> [Exercises]
1. Return the part of the passage on workplace accommodation from "According to the" up to and including "[**26] (emphasis added).", word for word.
2. Using the passage on workplace accommodation, decide whether each statement below agrees with it. Answer yes or no for each, and quote the words from the passage that decide it.
(a) The County presented evidence that arranging a transfer would impose an undue hardship.
(b) Under the statutory language, the presumption is that the accommodation is required.
(c) The County's general requirement that employees arrange their own transfers ends the inquiry.
3. List every item that the ADA language quoted in the passage on workplace accommodation says a "reasonable accommodation" may include, as the comma-separated list gives them.

The fact that the County generally requires employees to arrange their own transfers or
disciplines all employees who sleep at work thus does not end the inquiry. Instead, the
issue is whether a particular accommodation would be burdensome to the employer.
According to the statutory language, the presumption is that the accommodation is
required "unless [the employer] can demonstrate that the accommodation would impose
an undue hardship." 42 U.S.C. § 12112(b)(5)(A) [**26] (emphasis added).
Consequently, we cannot affirm on the ground that McAlindin's requested
accommodations are unreasonable because the County has presented no evidence
indicating that arranging a transfer, for example, would impose an "undue hardship." The
ADA specifically states that "'reasonable accommodation' may include . . . job 204 restructuring, part-time or modified work schedules, [and] reassignment to a vacant
position." Id. § 12111(9)(B).

> [Entries shown]
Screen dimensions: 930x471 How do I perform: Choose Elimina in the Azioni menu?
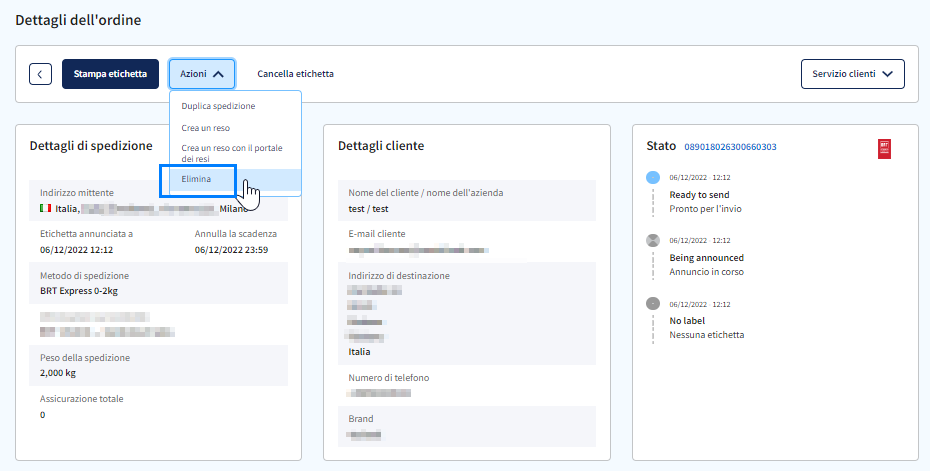point(196,179)
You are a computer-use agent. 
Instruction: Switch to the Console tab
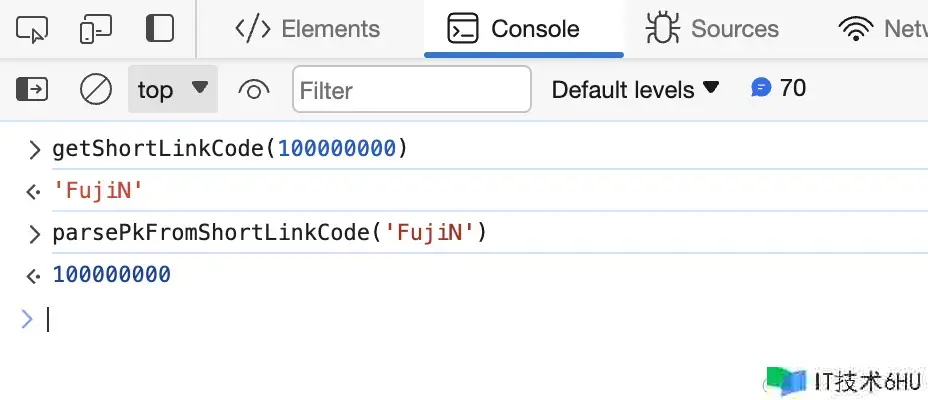coord(514,29)
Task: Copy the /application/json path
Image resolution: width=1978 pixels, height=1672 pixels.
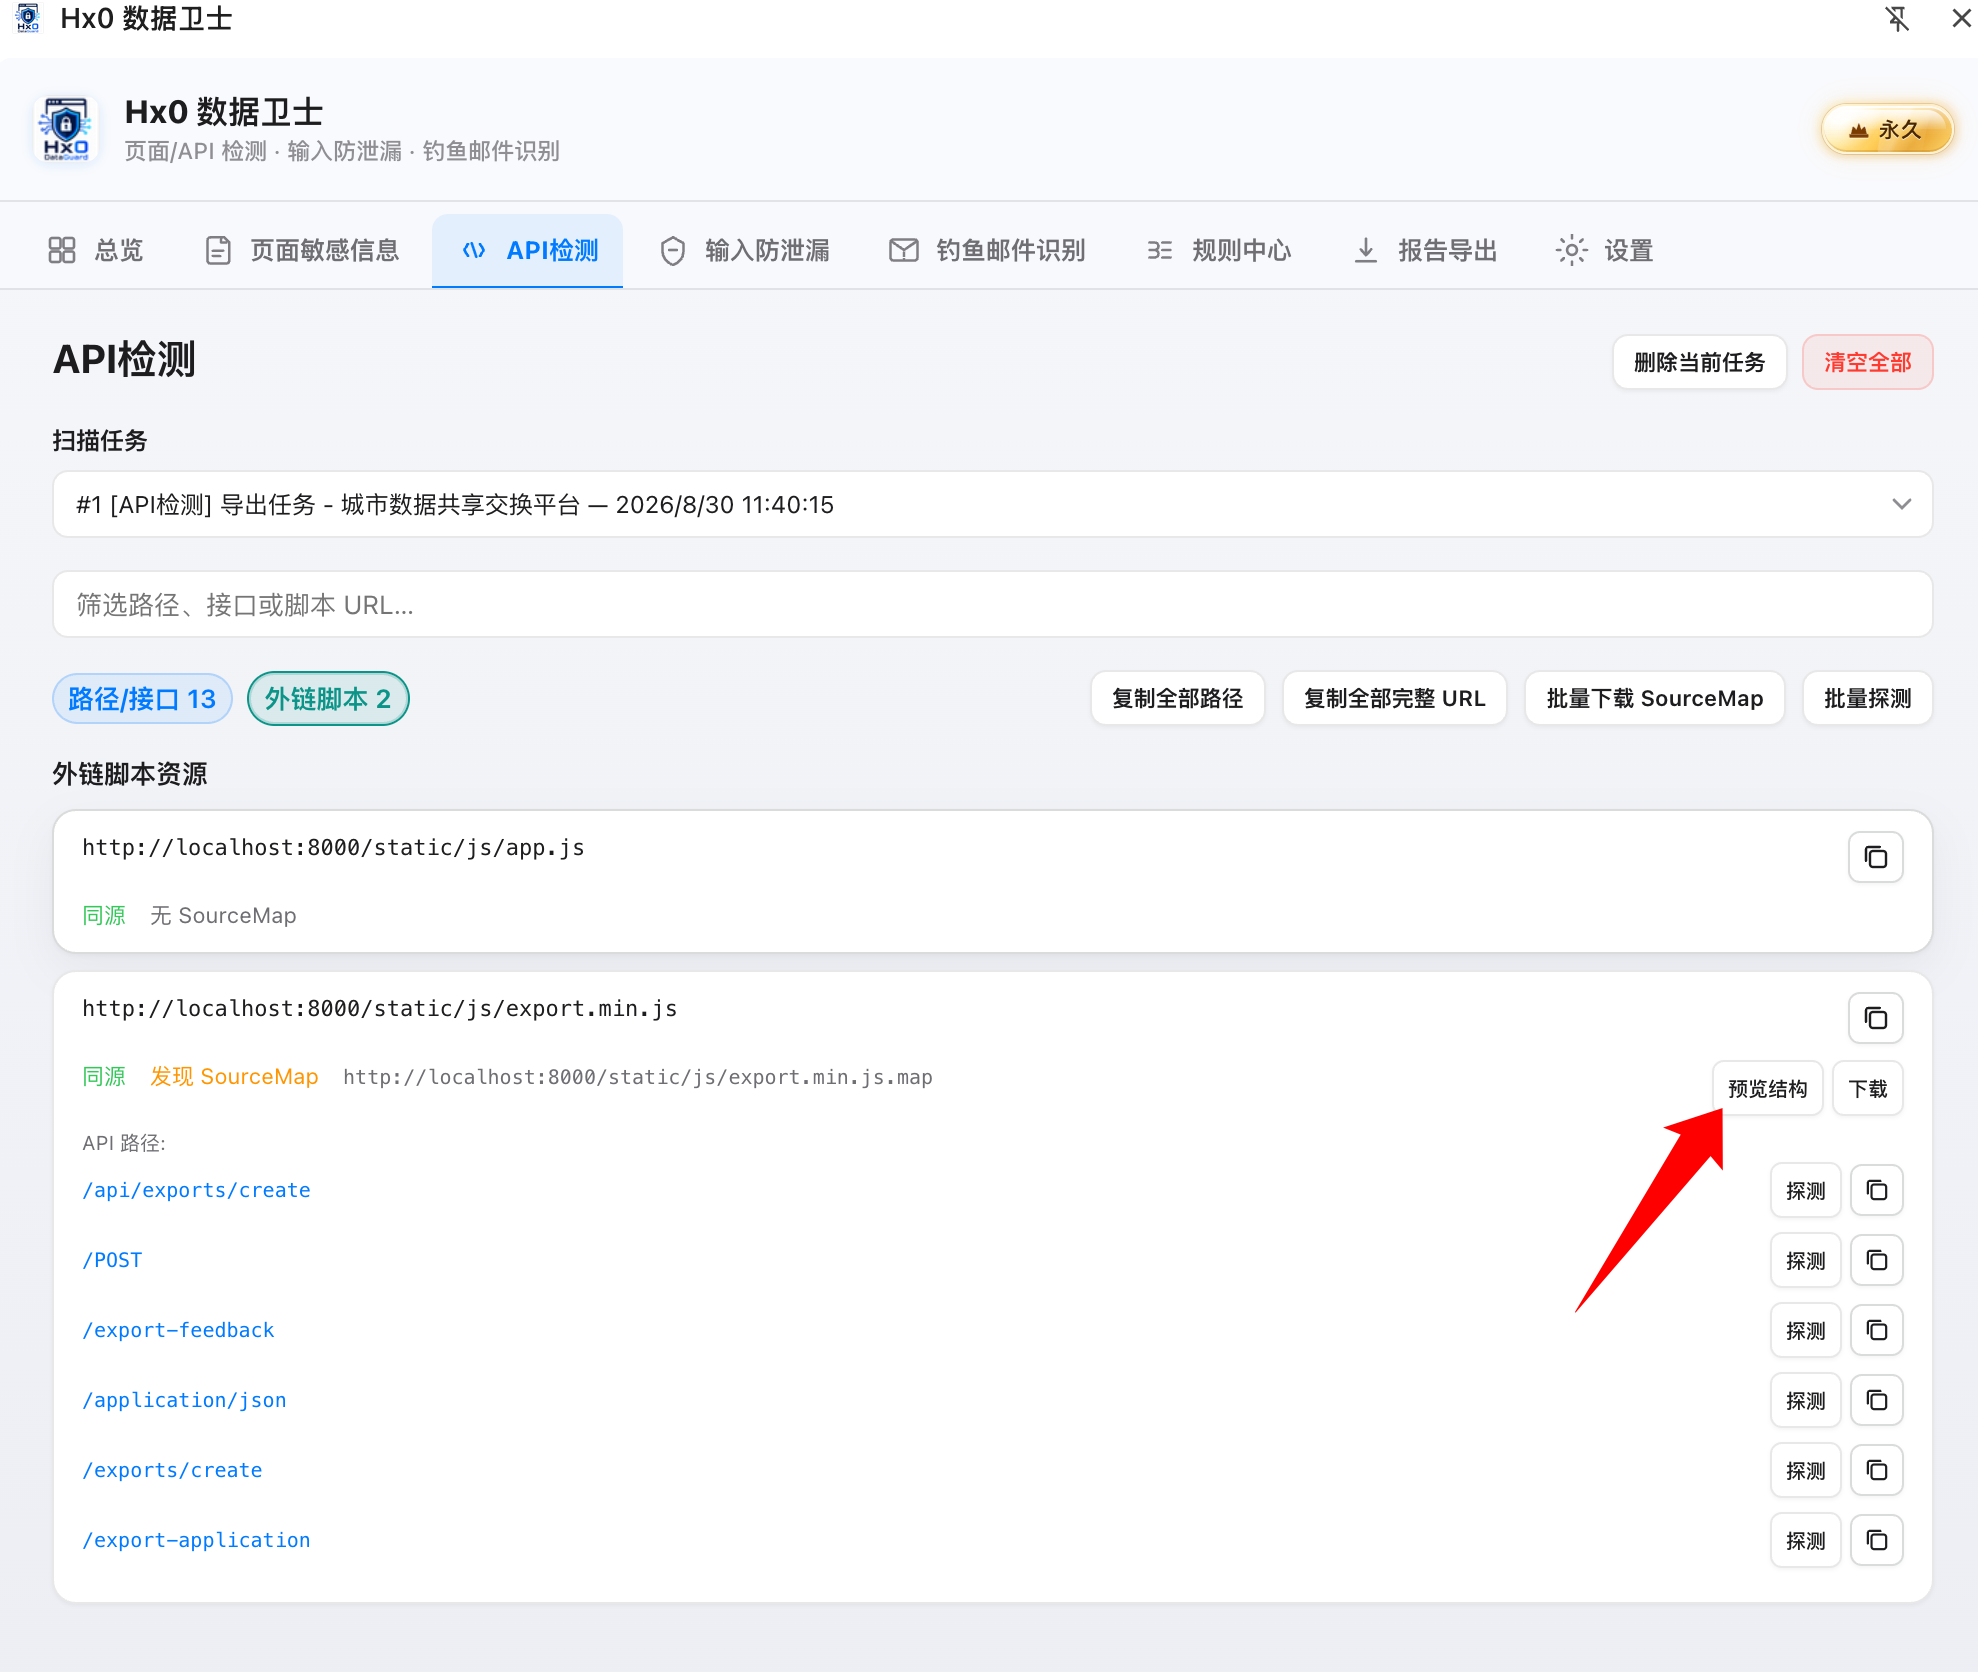Action: (x=1876, y=1400)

> [The responses]
1.
According to the statutory language, the presumption is that the accommodation is
required "unless [the employer] can demonstrate that the accommodation would impose
an undue hardship." 42 U.S.C. § 12112(b)(5)(A) [**26] (emphasis added).

2.
(a) No: "the County has presented no evidence indicating that arranging a transfer, for example, would impose an "undue hardship.""
(b) Yes: "the presumption is that the accommodation is required"
(c) No: "thus does not end the inquiry"

3.
- job restructuring
- part-time or modified work schedules
- reassignment to a vacant position